開瓶:隨著全自動生化分析儀的普及,“開瓶穩定性”也隨之受到了大家的重視,但是就目前有的試劑方法學來講,還達不到人們所要求的試劑開瓶后在儀器內放很長時間不需要定標,比如ALP、TP、GSP等PH為堿性的試劑,開瓶后試劑會吸收空氣中的二氧化碳,使試劑本身的PH值下降。
如果長時間開瓶不定標或校準,會使檢測結果發生偏離,在國外有的項目有明文規定,必須72小時之內定標,比如BUN。
但是在國內的某些實驗室為了方便,很長時間都不作校準,導致測定結果的不準確。解決辦法:了解試劑的特性,及時對部份項目進行校準,對于每天標本量不多的醫院,可按1~2天的用量取用試劑放入儀器。
相混:將不同批號的試劑混合在一起使用的現象在檢驗中經常發生,當然這一方面是為了節省成本,另一方面為了方便。
但是不管是什么品牌、什么試劑,由于不同批號的試劑生產時間不同,試劑中工具酶的活性會有差異,會發生水解的底物濃度隨時間長短也會不同。因此混在一起使用而又不定標,可能會導致檢測結果的不準確。

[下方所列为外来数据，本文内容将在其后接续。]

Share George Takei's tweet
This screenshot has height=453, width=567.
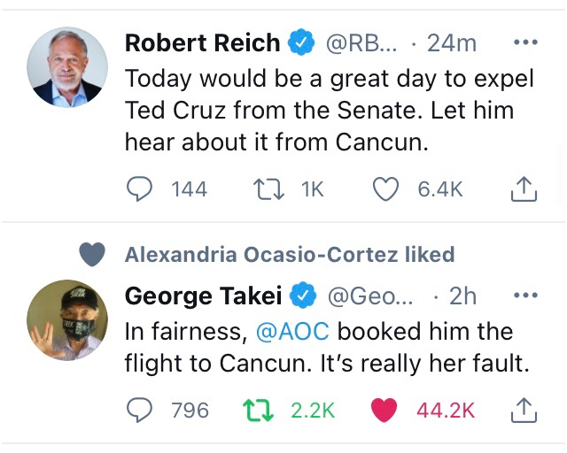(524, 410)
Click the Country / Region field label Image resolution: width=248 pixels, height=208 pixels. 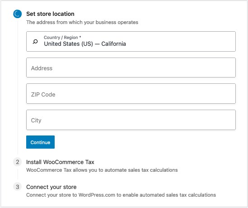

還有如果有的試劑開瓶時間太長,空氣中的灰塵或細菌會進入瓶中,由于有的試劑含有大量的蛋白質和鹽,是細菌生長的最好條件,雖然有的試劑添加了防腐劑,但防腐劑的防腐也是有一定限度的,而且絕大多數廠家的試劑中是沒有加防霉劑的。
解決辦法:
① 不同批號試劑建議不要混用,如果混用最好重新定標;
②試劑瓶在儀器內使用時間不要過長,及時更換;
③一般每個試劑瓶內由于試劑針不能吸完,或多或少都會留有幾毫升的試劑,如果是同一批號可以將未開瓶的同一批號試劑往里倒。但如果不是同一批號的試劑時倒人后最好定標,最好的做法是將每個批號的剩余試劑留起來待一定數量后混在一起,然后重新定標后檢測。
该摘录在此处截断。